**TEXTABSCHNITT:**
======
"Die Corona-Epidemie könnte zum Sargnagel des amerikanischen Exzeptionalismus werden", sagt Ulrich Leuchtmann, Devisenexperte bei der Commerzbank. Die Grundüberzeugung vieler, das Wirtschaftssystem der USA sei den meisten anderen und auch dem europäischen überlegen, sei angekratzt. Es seien "der Mangel an Gesundheits- und Sozialsystemen, für die die USA nun stehen".

Seit Ende März hat der Greenback zu einem Währungskorb etwa neun Prozent an Wert verloren. Der Euro legte im gleichen Zeitraum fast zehn Prozent zu und erreicht fast 1,18 Dollar - das ist das höchste Niveau seit Herbst 2018. Eine Rolle spielt dabei, dass der Zinsvorteil des Dollar inzwischen verschwunden ist - Ende 2019 lag der Leitzins in den USA noch bei 1,5 bis 1,75 Prozent, während die EZB seit Jahren eine Nullzinspolitik fährt. Mittlerweile hat aber auch die Fed ihren Zins auf Null gesenkt, um der Wirtschaft in der Krise unter die Arme zu greifen. Die Fed mache inzwischen eine expansivere Geldpolitik als die EZB, was den Dollar belaste, sagt Christian Apelt, Experte bei der Helaba.

DÜSTERE WACHSTUMSAUSSICHTEN FÜR DIE USA


Viel wichtiger ist aber, dass viele Experten die Wachstumsaussichten für die USA wegen der ungebremsten Ausbreitung des Virus inzwischen düsterer einschätzen als die für Europa. Die Analysten der Societe Generale erwarten zwar für das Jahr 2022 auf beiden Seiten des Atlantiks ein Plus. Doch während sie der Europäischen Union 5,2 Prozent zutrauen, halten sie in den USA nur 2,5 Prozent für möglich. "Die USA stehen bei der Überwindung der Coronavirus-Pandemie vor größeren Schwierigkeiten als Europa", schrieben die Fachleute des Fondshauses Robeco. "Die USA sind zum Epizentrum der Pandemie unter den Industrieländern geworden, während es in Europa weniger Arbeitslosigkeit und eine bessere Beschäftigungssicherung gibt."

Die Kurzarbeit hat in Europa einen allzu starken Anstieg der Arbeitslosigkeit verhindert. Im Mai waren in der Euro-Zone 12 Millionen Menschen arbeitslos, die Quote lag bei 7,4 Prozent. In den USA waren dagegen im Juni 17,8 Millionen Menschen ohne Arbeitsplatz, das entspricht einer Arbeitslosenquote von 11,1 Prozent - im Mai war hier die Lage noch düsterer. Jenseits des Atlantiks ist es deutlich leichter als in Europa, Mitarbeiter zu entlassen. Traditionell gelten flexible Arbeitsmärkte als Vorteil. Doch zugleich rutschen die Betroffenen in den USA schneller in die Armut ab als in Europa. Während hierzulande Menschen in Kurzarbeit zwar weniger Geld haben als zuvor, aber immerhin auf eine Rückkehr an ihren Arbeitsplatz bauen können, sind in den USA lange Schlangen von Essensausgaben an der Tagesordnung. Millionen haben mit dem Job inmitten der Pandemie auch ihre Krankenversicherung verloren.
======
**VORLIEGENDE ANGABEN:**
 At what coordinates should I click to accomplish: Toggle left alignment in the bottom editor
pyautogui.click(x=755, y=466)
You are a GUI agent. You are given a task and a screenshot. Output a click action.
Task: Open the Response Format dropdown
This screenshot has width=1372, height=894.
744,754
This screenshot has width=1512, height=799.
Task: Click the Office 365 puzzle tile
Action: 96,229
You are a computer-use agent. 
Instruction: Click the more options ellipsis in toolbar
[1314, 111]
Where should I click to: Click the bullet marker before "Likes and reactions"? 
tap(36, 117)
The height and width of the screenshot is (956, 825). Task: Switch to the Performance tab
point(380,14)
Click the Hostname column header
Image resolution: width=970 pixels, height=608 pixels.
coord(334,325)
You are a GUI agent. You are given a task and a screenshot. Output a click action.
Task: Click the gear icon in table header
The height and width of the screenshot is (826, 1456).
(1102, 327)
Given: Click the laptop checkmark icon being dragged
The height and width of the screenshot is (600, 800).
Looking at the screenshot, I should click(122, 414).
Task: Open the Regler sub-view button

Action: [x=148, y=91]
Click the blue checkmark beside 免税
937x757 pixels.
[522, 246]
======
**ARBEITSAUFTRAG 1:**
Beantworte anhand des Textabschnitts:
(a) Wie viel hat der Greenback seit Ende März zu einem Währungskorb an Wert verloren?
(b) Wie viel Wachstum trauen die Analysten der Societe Generale der Europäischen Union für 2022 zu?
(c) Wie hoch war die Arbeitslosenquote in den USA im Juni?
**ARBEITSAUFTRAG 2:**
Entscheide für jede Aussage, ob sie mit dem Textabschnitt übereinstimmt. Gib ja oder nein an und belege die Entscheidung mit einem wörtlichen Zitat.
(a) Der Euro steht so hoch wie seit Herbst 2018 nicht mehr.
(b) Die Fed hat ihren Zins auf 1,5 Prozent gesenkt.
(c) Im Mai waren in der Euro-Zone 17,8 Millionen Menschen arbeitslos.

**MUSTERLÖSUNG 1:**
(a) Etwa neun Prozent.
(b) 5,2 Prozent.
(c) 11,1 Prozent.

**MUSTERLÖSUNG 2:**
(a) Ja: „das ist das höchste Niveau seit Herbst 2018“
(b) Nein: „Mittlerweile hat aber auch die Fed ihren Zins auf Null gesenkt“
(c) Nein: „Im Mai waren in der Euro-Zone 12 Millionen Menschen arbeitslos“